Aside from that single, all the tracks remained unreleased until appearing as a superbly packaged 1998 Rockadelic LP, reproduced in its entirety on this Gear Fab CD. So is it worth all the archival fuss? Mostly, yes, it really is. Stone Garden is an always blistering and often thrilling racket that splits the difference between the plundering depths of hard rock and the mind-excursion highs of psychedelia (or, more precisely, acid rock), carving out a nifty Western patch of its own. A heady trick for a group of boys from the potato state in the year of Woodstock, and, if dated in minor ways, still body-rattling music decades after the fact.

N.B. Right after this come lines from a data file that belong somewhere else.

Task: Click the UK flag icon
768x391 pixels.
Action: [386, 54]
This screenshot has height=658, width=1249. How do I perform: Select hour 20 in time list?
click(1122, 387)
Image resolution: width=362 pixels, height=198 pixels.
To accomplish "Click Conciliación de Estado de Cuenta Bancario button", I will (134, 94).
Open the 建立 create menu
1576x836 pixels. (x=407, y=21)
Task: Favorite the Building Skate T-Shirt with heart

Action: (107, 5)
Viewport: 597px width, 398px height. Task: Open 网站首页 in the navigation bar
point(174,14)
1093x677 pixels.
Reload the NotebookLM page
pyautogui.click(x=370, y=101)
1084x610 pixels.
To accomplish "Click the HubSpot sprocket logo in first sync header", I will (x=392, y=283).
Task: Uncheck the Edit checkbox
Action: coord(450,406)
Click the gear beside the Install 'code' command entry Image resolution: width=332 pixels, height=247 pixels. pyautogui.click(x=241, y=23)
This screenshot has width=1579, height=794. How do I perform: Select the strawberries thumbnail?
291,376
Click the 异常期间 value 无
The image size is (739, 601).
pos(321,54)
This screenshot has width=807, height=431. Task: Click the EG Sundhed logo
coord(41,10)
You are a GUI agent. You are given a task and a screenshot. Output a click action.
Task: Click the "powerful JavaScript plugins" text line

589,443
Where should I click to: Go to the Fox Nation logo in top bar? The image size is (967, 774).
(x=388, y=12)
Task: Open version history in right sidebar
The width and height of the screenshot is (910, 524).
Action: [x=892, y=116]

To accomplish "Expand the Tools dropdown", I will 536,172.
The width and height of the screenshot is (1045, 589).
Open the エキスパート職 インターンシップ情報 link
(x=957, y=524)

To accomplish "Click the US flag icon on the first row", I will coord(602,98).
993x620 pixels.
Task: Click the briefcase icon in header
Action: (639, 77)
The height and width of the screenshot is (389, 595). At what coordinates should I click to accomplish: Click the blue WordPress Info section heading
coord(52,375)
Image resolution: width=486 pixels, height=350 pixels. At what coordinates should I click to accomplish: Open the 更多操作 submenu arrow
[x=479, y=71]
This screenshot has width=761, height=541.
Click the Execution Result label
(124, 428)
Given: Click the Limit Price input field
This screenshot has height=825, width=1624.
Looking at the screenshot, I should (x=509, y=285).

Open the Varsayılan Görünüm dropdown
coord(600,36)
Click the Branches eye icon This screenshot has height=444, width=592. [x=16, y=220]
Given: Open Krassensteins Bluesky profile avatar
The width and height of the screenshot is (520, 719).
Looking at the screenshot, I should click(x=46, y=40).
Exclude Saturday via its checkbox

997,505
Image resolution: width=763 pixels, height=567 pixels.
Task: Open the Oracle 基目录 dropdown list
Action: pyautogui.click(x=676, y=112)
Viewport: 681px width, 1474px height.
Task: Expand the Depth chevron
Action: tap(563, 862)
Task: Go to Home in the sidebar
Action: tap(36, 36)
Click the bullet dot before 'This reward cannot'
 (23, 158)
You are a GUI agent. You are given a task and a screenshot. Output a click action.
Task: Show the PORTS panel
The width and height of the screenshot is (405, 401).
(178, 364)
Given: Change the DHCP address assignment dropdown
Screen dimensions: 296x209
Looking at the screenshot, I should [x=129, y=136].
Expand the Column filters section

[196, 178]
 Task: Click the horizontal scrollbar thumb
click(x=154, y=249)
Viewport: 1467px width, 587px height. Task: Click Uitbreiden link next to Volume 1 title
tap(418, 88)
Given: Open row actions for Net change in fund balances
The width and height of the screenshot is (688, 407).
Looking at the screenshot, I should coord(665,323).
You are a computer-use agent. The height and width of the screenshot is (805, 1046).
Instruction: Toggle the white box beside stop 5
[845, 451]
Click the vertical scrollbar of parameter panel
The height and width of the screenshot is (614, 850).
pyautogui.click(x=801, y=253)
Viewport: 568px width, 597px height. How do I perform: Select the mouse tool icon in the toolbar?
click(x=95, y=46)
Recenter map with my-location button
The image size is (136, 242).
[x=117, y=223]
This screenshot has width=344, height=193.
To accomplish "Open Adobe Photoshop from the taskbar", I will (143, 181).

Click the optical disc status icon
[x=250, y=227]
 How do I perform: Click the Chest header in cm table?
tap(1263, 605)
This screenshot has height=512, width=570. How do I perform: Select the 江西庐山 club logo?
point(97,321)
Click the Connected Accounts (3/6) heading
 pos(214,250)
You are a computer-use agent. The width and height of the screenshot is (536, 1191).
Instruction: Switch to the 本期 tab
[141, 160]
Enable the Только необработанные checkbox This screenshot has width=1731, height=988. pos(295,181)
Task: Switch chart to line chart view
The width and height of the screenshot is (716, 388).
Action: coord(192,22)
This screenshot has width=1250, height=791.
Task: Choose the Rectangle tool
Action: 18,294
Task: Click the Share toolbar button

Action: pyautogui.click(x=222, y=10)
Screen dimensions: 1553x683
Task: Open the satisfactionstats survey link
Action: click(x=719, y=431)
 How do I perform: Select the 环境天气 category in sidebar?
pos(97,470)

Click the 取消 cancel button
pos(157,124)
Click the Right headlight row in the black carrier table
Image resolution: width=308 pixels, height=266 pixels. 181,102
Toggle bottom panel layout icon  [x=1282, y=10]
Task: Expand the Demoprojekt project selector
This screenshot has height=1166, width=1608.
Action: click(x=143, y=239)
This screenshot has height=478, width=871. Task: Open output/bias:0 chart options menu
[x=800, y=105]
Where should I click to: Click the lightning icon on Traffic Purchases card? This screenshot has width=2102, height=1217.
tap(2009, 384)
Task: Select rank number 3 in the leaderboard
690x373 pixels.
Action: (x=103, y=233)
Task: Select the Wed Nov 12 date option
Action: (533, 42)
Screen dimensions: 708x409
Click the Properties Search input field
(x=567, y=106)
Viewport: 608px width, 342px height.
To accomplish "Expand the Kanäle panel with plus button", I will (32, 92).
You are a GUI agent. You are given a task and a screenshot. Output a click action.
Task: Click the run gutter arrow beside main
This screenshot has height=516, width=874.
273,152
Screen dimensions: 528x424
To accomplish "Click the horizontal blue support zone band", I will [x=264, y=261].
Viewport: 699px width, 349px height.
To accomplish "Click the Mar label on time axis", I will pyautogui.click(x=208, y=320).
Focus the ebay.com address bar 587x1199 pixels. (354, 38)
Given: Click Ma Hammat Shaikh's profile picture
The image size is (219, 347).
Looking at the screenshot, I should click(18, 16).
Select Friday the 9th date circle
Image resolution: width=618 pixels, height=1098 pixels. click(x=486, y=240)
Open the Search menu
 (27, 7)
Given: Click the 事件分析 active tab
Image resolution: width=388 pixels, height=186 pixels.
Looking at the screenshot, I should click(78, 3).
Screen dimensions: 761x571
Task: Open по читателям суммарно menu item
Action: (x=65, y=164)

There is some dense riffage (the re-recorded version of "Oceans," "It’s a Beautiful Day," an awesome "Woodstick") that comes as close to proto-heavy metal shredding as anything else recorded in or around 1969 (that includes Steppenwolf, Black Sabbath, Iron Butterfly, and Blue Cheer), and the band had both an affinity and knack for scintillating, dual-guitar electric blues ("Stop My Thinking"), although the album’s sole outright misstep, "SF Policeman Blues," apes early Grateful Dead a little too closely.

But there is plenty of consciousness-expanding, detail-intriguing, and ominous melodic shifts, nifty but queasy coats of echo, Zappa-esque avant-garde effects ("Bastard"), and surprisingly mature and hip lyrics — even if the performances are not exactly nuanced. Subtle Stone Garden was not. But the music can cut you off at the knees and knock the wind out of you, which is pretty impressive stuff.